Tuesday, July 12, 2005

More FooFoo Dust from NAPALM

More from the NAPALM convention last week. Aren't you thrilled?
http://www.archmil.org/news/ShowNews.asp?ID=2321

“We have a choice to embrace this growing cultural diversity or resist,” said Sacred Heart Sr. Mary E. McGann at a workshop for musicians at the National Pastoral Musicians Conference in Milwaukee. Sr. McGann is associate professor of liturgy and music at the Franciscan School of Theology and the Graduate Theological Union in Berkeley, Calif.

(Snip)

The U.S. bishops are calling the members of the church to embrace the new people and changes that are occurring today, she said. For many, they consider it to be the process of birthing a new church. [A NEW Church? What's the matter with the Catholic Church?]

“The bishops are calling us to embrace these new arrivals of brothers and sisters,” said Sr. McGann. “We are called to a new Catholicity, a new vision of the church, a new way of being church, through a path of conversion, communion and solidarity. [Uh, huh, I guess.]

(Snip)

“Conversion is the ongoing struggle to overcome misunderstandings that stand in the way of new relationships and a new life,” said Sr. McGann. [No it's not.

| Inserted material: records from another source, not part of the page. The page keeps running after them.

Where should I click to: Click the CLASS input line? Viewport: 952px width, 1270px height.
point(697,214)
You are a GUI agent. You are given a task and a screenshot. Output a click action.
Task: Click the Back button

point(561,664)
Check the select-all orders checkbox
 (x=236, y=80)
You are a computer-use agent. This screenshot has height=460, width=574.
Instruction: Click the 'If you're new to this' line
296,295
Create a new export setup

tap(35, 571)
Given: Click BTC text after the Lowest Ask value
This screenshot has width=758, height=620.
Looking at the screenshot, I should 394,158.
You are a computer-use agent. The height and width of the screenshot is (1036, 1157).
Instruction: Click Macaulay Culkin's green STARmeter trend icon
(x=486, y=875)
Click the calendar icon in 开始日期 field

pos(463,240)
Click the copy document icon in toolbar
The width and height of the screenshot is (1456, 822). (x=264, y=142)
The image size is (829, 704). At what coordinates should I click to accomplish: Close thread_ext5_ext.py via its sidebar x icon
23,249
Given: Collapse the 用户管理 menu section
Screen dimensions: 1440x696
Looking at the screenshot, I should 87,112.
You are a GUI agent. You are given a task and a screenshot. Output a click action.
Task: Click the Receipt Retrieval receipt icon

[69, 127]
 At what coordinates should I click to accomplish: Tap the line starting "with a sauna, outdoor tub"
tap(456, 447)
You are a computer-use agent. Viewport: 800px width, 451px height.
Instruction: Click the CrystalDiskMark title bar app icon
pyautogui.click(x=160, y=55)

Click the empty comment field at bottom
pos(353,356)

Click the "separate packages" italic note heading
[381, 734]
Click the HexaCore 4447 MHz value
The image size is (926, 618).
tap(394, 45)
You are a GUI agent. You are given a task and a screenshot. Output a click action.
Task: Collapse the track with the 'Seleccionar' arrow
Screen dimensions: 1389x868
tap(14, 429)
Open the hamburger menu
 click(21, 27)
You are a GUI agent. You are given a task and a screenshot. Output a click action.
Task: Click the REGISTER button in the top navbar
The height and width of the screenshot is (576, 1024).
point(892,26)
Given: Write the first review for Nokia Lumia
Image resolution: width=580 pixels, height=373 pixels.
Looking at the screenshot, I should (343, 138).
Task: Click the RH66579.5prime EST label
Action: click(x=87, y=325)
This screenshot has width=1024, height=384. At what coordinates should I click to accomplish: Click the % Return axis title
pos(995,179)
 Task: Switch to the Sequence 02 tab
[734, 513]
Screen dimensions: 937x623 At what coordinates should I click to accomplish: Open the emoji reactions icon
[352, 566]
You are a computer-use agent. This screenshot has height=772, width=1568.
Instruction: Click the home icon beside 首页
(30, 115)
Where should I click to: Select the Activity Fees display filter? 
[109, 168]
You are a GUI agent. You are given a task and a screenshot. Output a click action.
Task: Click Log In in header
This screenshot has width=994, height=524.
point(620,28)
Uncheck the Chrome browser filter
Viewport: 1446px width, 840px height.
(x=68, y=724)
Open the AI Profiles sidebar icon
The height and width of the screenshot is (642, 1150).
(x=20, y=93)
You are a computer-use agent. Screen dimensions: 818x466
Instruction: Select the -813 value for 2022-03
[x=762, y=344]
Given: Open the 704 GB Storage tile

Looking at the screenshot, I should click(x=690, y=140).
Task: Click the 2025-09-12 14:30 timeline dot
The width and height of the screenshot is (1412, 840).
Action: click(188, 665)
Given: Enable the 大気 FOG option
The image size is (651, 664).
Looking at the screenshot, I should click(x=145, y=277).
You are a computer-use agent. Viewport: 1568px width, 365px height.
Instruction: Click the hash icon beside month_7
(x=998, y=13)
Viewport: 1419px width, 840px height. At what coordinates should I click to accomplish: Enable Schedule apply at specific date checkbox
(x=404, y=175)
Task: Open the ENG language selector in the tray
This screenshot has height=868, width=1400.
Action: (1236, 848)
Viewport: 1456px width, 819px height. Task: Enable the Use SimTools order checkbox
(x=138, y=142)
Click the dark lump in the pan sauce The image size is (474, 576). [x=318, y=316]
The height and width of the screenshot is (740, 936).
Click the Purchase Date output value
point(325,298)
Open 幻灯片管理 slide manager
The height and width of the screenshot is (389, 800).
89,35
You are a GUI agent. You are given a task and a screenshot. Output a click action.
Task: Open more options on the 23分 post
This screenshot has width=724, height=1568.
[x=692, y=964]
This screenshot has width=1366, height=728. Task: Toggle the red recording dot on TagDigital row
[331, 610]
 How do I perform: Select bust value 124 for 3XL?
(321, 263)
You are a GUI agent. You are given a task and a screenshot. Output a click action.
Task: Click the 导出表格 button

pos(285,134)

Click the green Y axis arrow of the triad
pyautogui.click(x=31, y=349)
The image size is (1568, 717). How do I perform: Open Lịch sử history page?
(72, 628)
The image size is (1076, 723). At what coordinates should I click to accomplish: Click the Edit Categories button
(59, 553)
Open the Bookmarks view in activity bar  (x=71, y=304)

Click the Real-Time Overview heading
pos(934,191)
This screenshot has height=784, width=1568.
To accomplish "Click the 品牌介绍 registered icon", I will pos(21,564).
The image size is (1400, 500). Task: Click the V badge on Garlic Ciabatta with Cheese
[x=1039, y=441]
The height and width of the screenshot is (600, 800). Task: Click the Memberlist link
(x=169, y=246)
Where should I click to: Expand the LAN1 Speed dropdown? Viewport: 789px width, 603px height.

The classic "conversion" is "metanoia," conforming oneself to Christ.]

Conversion invites us to be stretched so that we may become pioneers, ready to embrace the rich varied sounds of the Body of Christ.”

Once conversion is achieved, she explained, communion may enter into the congregation, as deeper communication is reached throughout the cultures.

(Snip)

“Music,” said Sr. McGann. “What better way to build bridges across cultures? Music is not just an artifact of a culture, it is a threshold into the doorway of the history of a culture. And it’s not just about the music. It’s about the message. We are not performers. We are God’s messengers.” [Yes, Sister, sort of. Gregorian Chant and polyphony are the musical culture of the Catholic Church. They are not "doorways," nor "history." I'm sure that's what you meant, right?]

She added that through these messengers, bridges can be built within and across communities in any given archdiocese.

“As we forge our way into a new future, we must tend to those who follow us,” Sr. McGann said. “No doubt through these transformations we will have new insights. Music as a meeting point, a devotion, and a source of solidarity. No doubt that through this path, we will be on our way into singing a new church into being.” [Either music is a source of solidarity, as in the case of Chant, or it's 'singing a new Church' into being. Can't be both.]

Sometimes you wonder if MS Word has a random-intellectualoid-word-generator which actually writes these speeches.

4 comments:

Terrence Berres said...

Contemporary hymns might be multi-cultural in the sense that they're like taking that ring binder from a seminar on the multi-cultural and setting it to music.

Dad29 said...

Yeah. Just as inspired, too.

Anonymous said...

New Church? What's wrong with the "old" one?
Lynn

Dad29 said...

The concept of the Communion of Saints, which is transcendent of time, is null and void to the LiturgyWonk/Wonkette crowd.

They live in a world in which History began approximately at their birthdate.

Thus, the "democracy of the Dead", Tradition (GKC, of course) is no longer operative.